* TASK DESCRIPTION *
Starting at the top of the data and ending with the line that holds "[button] (2520, 1285)", transcribe each line exactly; include both ends.

<<<<

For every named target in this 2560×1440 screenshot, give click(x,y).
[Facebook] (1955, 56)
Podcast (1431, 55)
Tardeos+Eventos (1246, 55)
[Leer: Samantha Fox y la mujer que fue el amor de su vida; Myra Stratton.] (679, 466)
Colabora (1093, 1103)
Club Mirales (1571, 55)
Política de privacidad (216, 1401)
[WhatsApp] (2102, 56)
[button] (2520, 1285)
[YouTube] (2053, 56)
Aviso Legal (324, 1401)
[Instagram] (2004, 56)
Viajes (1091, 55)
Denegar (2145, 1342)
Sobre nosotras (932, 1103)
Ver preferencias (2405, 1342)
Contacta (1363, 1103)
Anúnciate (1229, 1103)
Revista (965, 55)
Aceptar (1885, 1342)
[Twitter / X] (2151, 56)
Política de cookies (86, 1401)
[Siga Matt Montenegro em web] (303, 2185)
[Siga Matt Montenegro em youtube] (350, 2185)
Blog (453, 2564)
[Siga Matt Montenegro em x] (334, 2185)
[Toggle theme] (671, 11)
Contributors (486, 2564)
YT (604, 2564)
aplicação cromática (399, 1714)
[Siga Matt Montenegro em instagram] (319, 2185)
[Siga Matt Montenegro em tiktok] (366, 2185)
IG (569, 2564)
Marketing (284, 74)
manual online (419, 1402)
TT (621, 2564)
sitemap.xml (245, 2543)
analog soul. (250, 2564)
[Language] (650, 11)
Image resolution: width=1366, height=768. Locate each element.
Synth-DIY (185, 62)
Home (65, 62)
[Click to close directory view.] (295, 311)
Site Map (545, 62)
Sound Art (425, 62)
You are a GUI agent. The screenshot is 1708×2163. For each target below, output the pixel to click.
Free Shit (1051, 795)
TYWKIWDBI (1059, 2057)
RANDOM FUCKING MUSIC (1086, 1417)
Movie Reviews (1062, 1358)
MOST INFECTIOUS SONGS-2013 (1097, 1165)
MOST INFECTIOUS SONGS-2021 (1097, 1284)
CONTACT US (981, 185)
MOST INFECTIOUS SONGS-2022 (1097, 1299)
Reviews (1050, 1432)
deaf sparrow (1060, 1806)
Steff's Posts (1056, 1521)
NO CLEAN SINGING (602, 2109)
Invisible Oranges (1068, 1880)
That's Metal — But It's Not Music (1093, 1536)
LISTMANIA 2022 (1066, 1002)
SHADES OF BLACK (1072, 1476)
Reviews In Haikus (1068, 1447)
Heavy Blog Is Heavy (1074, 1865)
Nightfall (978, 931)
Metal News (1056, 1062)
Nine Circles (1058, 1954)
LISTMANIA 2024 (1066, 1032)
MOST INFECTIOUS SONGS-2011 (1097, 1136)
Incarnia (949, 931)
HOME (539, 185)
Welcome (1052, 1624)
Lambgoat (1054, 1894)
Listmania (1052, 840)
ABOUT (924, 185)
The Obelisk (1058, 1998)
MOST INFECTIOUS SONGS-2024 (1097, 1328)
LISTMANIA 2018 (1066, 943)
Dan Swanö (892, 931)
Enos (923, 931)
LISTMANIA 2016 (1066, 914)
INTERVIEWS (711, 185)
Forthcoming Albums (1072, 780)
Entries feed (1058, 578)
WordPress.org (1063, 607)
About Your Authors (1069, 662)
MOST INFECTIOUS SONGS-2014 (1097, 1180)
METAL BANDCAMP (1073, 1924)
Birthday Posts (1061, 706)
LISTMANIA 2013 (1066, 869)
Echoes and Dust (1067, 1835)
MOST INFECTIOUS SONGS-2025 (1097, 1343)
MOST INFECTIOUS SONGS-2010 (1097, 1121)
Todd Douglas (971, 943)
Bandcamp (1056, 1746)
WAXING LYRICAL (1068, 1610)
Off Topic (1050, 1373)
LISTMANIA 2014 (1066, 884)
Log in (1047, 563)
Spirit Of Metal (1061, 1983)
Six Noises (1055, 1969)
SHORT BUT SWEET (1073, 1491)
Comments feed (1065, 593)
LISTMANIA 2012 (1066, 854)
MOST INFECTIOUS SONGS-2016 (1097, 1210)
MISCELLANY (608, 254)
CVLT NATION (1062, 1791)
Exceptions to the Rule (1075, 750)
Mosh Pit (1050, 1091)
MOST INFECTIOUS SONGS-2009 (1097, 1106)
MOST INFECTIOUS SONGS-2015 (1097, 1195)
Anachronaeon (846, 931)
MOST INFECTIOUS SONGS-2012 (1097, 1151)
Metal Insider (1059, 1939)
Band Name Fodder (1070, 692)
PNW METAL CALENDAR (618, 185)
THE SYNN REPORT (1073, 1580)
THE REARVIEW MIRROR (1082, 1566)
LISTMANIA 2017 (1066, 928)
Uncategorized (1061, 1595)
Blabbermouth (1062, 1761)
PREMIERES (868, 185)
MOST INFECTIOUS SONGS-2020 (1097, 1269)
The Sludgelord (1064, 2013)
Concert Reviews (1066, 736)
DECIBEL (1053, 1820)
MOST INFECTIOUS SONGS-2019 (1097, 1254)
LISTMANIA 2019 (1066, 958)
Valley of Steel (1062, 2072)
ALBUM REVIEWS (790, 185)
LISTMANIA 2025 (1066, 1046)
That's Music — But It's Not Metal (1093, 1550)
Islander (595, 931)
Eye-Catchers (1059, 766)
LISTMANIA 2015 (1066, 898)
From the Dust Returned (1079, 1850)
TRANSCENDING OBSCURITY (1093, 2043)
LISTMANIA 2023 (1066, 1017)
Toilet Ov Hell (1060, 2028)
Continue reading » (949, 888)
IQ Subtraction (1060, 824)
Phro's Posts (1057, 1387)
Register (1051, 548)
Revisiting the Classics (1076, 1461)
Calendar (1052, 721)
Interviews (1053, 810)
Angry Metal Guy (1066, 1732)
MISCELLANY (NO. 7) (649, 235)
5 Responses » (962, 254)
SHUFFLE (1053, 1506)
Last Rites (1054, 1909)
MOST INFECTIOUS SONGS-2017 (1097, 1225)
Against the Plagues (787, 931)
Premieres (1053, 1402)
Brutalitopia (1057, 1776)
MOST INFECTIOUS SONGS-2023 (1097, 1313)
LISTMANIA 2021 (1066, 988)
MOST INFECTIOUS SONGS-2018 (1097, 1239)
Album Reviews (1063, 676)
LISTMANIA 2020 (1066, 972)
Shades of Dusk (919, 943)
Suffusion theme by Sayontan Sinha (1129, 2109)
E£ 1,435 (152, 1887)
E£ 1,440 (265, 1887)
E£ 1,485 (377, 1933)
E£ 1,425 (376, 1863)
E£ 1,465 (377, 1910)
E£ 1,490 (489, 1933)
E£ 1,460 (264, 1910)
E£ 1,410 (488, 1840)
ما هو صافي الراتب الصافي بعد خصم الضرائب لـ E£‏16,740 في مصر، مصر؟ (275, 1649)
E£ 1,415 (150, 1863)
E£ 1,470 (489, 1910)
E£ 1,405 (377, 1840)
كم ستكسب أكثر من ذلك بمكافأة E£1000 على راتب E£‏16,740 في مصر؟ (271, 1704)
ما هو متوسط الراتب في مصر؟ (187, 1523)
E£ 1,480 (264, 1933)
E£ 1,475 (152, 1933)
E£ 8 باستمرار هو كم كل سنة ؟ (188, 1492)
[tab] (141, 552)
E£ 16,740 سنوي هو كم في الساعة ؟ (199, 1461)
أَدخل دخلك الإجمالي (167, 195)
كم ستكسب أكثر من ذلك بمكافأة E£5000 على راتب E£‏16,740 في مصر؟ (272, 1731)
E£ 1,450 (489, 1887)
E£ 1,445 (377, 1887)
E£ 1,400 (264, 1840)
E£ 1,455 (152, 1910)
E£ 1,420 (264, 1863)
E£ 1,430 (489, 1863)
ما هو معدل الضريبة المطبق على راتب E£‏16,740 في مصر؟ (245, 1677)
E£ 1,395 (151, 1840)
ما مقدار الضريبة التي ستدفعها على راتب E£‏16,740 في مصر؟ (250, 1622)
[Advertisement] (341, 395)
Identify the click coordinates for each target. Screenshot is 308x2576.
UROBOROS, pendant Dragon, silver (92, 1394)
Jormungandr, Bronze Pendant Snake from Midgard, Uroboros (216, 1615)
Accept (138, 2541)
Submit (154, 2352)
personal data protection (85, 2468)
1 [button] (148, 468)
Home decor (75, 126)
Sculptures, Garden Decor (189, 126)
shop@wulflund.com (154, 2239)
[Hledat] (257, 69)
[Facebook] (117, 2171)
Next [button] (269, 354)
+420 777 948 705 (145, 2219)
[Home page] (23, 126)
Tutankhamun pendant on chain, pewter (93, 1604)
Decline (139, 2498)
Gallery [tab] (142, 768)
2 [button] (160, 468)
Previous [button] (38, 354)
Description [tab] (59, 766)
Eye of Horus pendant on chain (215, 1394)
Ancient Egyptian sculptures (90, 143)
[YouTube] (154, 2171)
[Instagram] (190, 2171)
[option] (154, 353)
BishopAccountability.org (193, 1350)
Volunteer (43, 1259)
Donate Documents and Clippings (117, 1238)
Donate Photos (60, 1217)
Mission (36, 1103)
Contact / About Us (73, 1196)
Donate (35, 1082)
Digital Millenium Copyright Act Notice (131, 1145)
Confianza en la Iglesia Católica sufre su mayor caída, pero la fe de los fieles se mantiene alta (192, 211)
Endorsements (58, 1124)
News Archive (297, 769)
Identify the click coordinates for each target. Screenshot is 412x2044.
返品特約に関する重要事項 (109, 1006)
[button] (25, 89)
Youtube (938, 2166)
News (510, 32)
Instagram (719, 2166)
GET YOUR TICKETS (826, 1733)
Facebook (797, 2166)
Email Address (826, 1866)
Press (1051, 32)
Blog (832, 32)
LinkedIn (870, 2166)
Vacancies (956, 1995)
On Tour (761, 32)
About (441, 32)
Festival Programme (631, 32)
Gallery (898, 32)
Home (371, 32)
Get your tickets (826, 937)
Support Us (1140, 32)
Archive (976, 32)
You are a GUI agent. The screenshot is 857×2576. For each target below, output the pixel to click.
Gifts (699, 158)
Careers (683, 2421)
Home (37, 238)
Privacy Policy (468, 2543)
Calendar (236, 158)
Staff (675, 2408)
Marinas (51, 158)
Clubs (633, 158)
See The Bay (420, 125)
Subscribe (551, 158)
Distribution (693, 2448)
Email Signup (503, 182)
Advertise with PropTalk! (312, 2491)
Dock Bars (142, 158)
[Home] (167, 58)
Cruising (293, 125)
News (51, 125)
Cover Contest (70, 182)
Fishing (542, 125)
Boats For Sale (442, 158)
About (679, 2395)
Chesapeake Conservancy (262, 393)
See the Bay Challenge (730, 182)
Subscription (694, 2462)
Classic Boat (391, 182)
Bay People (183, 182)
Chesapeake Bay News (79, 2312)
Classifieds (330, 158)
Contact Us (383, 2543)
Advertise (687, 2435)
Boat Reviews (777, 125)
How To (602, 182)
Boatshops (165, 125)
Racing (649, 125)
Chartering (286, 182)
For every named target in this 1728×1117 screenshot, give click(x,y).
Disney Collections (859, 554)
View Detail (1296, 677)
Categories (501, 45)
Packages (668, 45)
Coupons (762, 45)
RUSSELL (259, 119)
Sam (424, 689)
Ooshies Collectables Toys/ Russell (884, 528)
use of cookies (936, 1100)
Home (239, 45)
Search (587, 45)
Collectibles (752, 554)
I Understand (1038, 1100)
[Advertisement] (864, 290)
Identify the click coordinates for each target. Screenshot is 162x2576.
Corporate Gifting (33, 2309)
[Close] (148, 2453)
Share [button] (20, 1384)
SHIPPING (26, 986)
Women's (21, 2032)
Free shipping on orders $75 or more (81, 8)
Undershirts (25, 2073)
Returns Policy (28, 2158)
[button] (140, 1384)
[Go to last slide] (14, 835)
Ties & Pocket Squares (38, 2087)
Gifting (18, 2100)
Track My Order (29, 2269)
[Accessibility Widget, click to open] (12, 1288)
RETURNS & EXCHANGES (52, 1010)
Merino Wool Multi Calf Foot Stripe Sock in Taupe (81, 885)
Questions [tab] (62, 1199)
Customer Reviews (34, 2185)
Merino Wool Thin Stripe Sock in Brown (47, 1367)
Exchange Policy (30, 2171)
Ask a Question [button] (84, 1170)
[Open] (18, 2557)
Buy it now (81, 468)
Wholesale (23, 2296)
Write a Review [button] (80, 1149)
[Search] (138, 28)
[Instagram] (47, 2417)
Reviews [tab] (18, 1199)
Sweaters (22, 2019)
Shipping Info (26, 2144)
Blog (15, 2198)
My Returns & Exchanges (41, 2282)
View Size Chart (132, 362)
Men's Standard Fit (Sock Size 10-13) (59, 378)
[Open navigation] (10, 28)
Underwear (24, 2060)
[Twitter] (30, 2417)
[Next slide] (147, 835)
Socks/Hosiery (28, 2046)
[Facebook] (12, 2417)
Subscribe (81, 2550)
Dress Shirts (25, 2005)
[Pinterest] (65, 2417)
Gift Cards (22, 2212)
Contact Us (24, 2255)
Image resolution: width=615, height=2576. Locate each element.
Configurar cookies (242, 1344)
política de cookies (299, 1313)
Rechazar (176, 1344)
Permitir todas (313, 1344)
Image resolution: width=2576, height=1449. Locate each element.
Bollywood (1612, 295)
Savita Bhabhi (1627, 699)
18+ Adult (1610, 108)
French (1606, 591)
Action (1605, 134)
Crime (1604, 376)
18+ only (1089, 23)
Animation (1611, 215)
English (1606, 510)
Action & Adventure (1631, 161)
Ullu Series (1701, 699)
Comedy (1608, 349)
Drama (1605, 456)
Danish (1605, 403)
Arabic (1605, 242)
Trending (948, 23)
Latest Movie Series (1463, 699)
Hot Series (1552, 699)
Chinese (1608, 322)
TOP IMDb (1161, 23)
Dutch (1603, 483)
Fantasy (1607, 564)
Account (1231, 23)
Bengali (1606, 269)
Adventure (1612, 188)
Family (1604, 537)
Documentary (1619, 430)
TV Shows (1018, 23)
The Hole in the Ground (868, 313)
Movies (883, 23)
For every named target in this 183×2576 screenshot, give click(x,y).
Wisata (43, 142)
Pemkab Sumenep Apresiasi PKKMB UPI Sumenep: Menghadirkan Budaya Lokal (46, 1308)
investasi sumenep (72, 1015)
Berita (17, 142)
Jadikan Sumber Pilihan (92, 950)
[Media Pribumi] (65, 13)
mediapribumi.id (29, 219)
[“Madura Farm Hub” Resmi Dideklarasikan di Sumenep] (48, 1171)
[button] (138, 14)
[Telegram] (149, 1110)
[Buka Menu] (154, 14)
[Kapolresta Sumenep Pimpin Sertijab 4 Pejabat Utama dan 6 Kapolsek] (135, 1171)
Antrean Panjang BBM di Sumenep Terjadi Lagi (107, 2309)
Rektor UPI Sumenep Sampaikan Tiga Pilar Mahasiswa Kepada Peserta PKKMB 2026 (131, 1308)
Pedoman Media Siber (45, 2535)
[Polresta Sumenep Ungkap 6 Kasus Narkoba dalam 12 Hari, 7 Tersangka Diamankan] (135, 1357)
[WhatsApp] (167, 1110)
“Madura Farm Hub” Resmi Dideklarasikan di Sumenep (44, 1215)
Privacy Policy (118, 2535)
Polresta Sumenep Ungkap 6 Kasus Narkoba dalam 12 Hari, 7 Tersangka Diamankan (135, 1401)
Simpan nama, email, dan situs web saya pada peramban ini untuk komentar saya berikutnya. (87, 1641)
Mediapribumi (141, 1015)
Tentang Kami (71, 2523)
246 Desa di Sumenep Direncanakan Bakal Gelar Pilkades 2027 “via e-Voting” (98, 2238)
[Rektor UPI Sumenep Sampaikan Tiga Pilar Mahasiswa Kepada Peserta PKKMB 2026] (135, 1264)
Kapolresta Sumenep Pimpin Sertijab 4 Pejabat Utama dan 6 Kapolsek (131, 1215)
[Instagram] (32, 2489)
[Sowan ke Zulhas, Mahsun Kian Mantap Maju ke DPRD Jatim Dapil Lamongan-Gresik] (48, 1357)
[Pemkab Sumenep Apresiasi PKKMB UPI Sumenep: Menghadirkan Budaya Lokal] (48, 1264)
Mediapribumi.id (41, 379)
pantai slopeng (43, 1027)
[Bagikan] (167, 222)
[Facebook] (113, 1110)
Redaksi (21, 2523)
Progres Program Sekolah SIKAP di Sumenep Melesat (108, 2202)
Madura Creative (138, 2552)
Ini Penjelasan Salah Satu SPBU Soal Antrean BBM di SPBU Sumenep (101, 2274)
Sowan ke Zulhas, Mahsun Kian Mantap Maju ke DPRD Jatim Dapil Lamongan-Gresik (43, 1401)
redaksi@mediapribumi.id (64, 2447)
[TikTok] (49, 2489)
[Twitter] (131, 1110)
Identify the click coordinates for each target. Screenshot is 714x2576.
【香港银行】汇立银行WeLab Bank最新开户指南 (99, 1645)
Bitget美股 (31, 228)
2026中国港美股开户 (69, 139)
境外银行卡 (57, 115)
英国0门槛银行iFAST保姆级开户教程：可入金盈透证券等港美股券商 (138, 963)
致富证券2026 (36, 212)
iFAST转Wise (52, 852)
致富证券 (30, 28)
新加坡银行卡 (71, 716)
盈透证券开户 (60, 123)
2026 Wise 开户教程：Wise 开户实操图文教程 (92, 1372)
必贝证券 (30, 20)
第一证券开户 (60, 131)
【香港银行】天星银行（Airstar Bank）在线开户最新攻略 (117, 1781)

>>>>

* SOLUTION *
For every named target in this 2560×1440 screenshot, give click(x,y).
[Facebook] (1955, 56)
Podcast (1431, 55)
Tardeos+Eventos (1246, 55)
[Leer: Samantha Fox y la mujer que fue el amor de su vida; Myra Stratton.] (679, 466)
Colabora (1093, 1103)
Club Mirales (1571, 55)
Política de privacidad (216, 1401)
[WhatsApp] (2102, 56)
[button] (2520, 1285)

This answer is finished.